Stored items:
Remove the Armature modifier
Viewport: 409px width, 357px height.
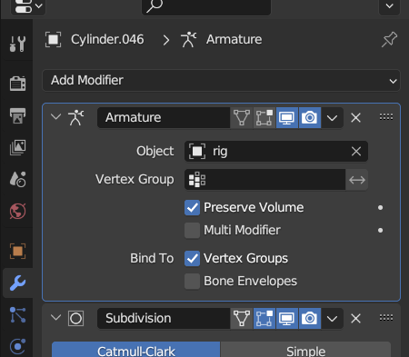[355, 117]
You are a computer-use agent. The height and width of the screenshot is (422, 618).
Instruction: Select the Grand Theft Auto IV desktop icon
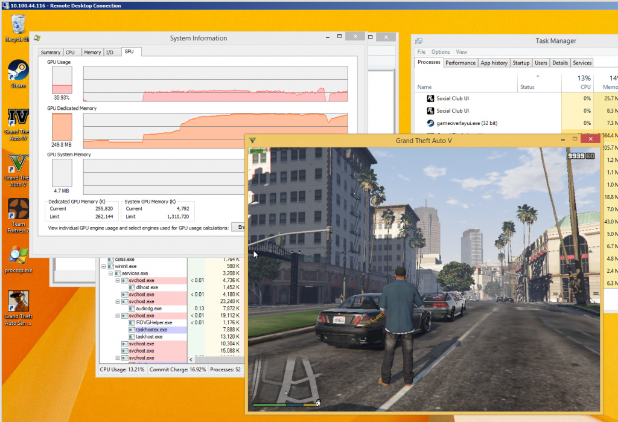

> **EXERCISE INSTRUCTIONS**:
Every line of the records must come back unchanged, except that pictures are dropped.

> **EXERCISE RESPONSE**:
Remove the Armature modifier
Viewport: 409px width, 357px height.
[355, 117]
You are a computer-use agent. The height and width of the screenshot is (422, 618).
Instruction: Select the Grand Theft Auto IV desktop icon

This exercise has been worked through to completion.